**Problem requirements**
Set down exactly the lines from the first line of the records through the line that contains "Task: Click the Host column header", and leave every picture out.

**Records drawn from a dataset**
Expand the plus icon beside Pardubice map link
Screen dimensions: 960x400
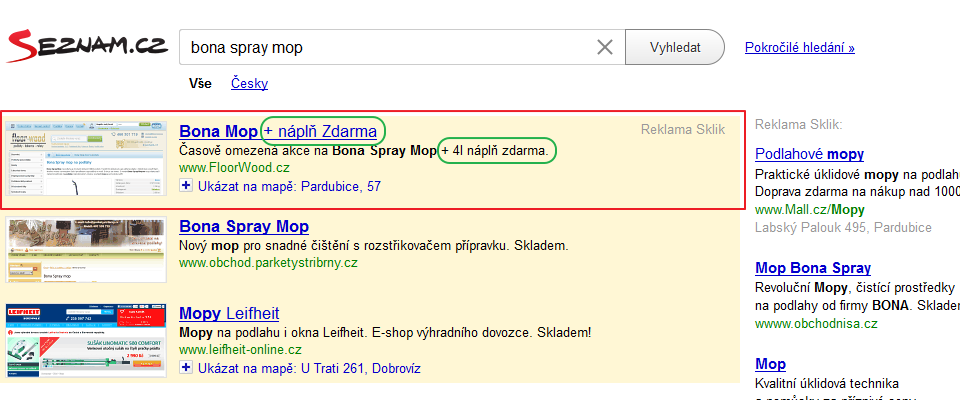(x=185, y=186)
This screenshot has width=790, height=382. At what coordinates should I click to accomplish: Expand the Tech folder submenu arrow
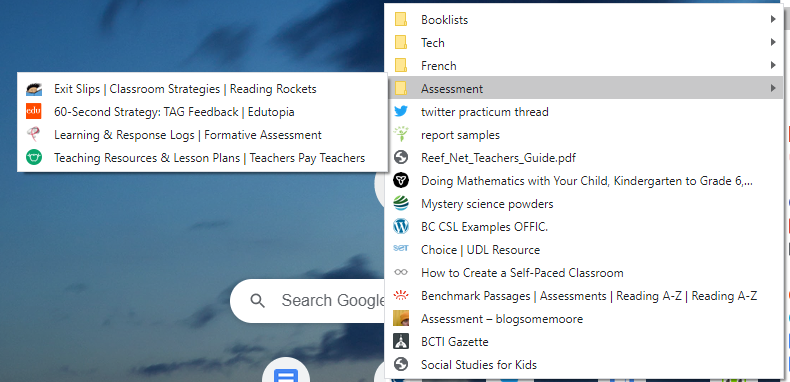point(773,43)
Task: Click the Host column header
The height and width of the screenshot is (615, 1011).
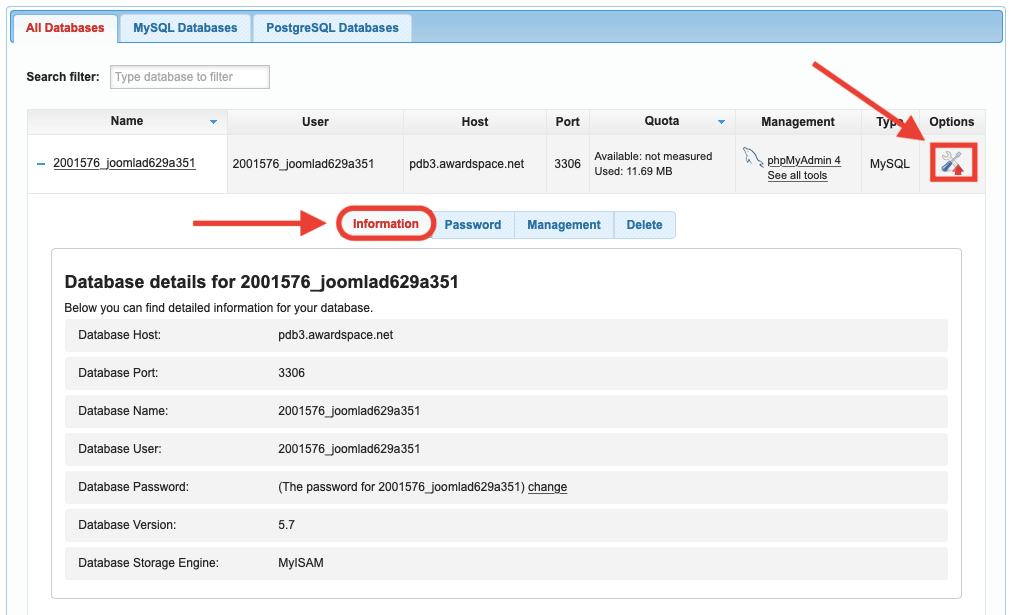Action: click(475, 122)
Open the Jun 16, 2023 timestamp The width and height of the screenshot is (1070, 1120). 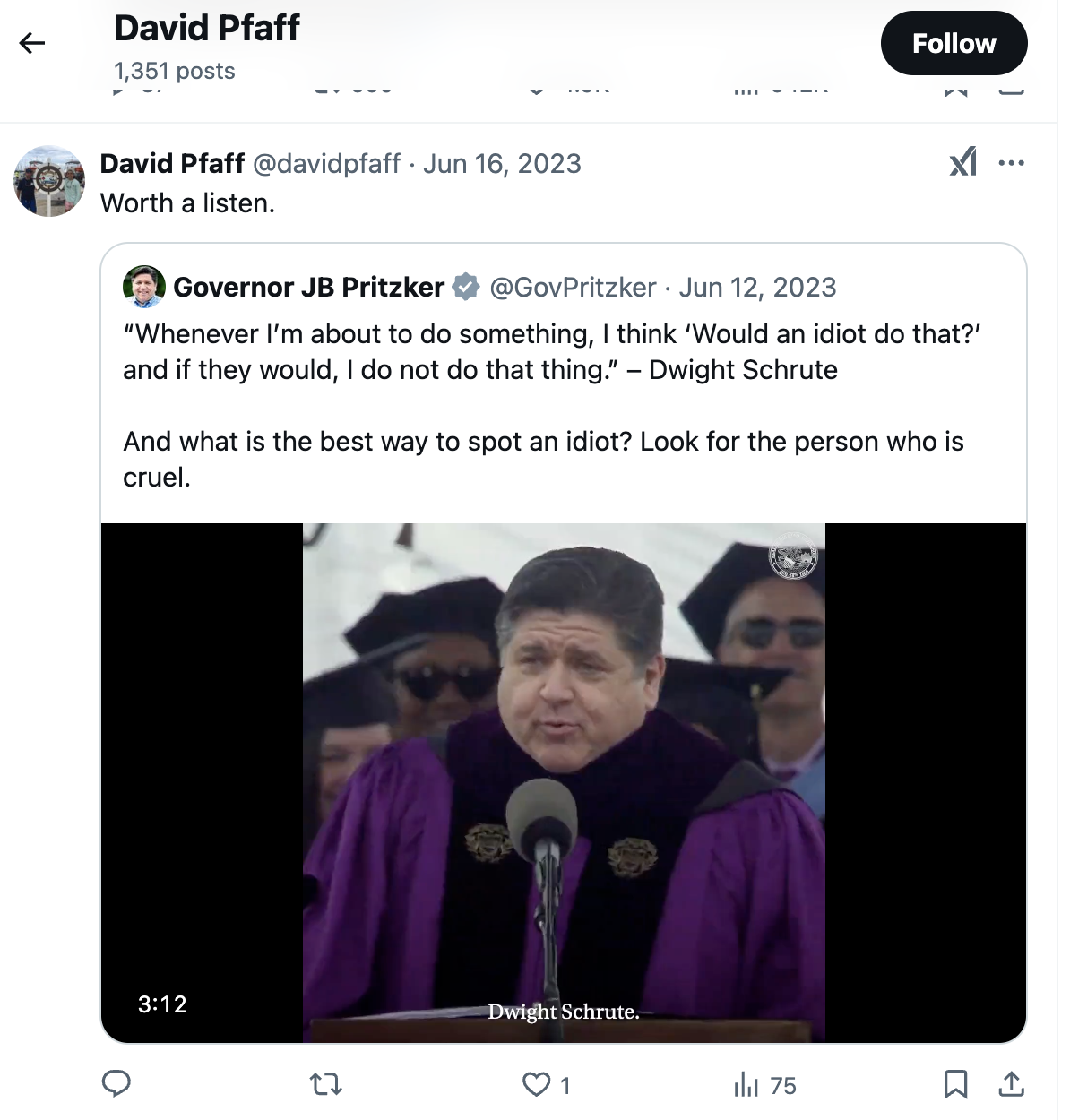point(502,164)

**Solution to the problem**
Expand the plus icon beside Pardubice map link
Screen dimensions: 960x400
(x=185, y=186)
This screenshot has width=790, height=382. At what coordinates should I click to accomplish: Expand the Tech folder submenu arrow
point(773,43)
Task: Click the Host column header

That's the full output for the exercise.